Stored data:
● ● ●
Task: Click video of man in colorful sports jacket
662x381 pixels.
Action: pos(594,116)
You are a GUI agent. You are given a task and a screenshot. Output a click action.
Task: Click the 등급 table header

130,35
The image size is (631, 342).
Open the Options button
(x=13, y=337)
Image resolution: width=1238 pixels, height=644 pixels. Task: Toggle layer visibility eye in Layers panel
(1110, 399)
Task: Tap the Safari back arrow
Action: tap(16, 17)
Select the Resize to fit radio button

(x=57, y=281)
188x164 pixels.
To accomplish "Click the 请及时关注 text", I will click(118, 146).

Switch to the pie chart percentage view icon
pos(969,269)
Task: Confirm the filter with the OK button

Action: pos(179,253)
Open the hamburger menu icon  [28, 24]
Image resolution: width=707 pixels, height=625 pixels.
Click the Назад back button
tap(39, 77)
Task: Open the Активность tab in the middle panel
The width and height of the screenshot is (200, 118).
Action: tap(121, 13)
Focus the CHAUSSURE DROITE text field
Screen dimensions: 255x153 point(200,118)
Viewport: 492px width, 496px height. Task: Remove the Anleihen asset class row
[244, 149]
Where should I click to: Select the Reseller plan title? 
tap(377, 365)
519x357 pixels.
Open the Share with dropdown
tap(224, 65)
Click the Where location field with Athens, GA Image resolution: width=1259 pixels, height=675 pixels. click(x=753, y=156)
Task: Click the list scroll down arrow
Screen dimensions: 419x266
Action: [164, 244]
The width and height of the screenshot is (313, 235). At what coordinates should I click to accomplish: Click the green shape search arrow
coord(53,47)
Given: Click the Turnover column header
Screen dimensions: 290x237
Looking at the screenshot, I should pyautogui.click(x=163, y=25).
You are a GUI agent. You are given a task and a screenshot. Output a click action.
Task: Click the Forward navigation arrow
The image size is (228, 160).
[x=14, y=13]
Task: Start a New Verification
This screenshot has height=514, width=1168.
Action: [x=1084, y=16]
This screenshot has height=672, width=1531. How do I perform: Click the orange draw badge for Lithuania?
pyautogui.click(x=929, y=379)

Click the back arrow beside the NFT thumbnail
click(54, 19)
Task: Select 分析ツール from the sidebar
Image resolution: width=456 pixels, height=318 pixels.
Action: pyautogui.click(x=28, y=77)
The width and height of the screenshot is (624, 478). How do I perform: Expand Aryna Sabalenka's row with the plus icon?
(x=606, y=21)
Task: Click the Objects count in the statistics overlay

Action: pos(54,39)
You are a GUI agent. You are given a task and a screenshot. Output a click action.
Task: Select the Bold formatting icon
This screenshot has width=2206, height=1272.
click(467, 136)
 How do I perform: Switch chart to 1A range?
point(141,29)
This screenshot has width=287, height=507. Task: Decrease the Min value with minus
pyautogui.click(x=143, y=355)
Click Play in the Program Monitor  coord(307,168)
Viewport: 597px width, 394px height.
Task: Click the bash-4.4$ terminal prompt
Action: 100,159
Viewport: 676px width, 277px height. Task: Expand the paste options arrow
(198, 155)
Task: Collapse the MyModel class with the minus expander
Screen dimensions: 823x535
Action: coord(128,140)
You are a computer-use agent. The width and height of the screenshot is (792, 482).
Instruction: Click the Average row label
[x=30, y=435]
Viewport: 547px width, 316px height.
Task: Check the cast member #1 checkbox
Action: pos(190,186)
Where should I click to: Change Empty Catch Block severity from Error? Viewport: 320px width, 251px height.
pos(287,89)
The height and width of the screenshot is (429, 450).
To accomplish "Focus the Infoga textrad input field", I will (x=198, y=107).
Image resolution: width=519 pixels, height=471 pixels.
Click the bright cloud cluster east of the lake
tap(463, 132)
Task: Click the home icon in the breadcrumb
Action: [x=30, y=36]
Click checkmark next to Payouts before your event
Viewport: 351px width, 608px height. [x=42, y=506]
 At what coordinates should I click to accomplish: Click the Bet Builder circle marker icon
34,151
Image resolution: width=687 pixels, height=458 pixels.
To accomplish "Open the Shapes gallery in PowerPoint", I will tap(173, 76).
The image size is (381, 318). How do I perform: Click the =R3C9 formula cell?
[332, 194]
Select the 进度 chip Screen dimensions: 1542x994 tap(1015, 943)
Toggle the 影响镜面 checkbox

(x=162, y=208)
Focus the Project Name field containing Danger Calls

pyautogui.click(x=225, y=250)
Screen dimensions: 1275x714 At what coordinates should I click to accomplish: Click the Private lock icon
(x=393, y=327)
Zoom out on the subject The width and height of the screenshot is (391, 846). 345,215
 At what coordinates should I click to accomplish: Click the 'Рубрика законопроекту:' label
● ● ●
▶ **DESCRIPTION OF THE TASK**: The string "will" appears in how many lines above? Answer with the number only.

▶ **RESPONSE BELOW**: 3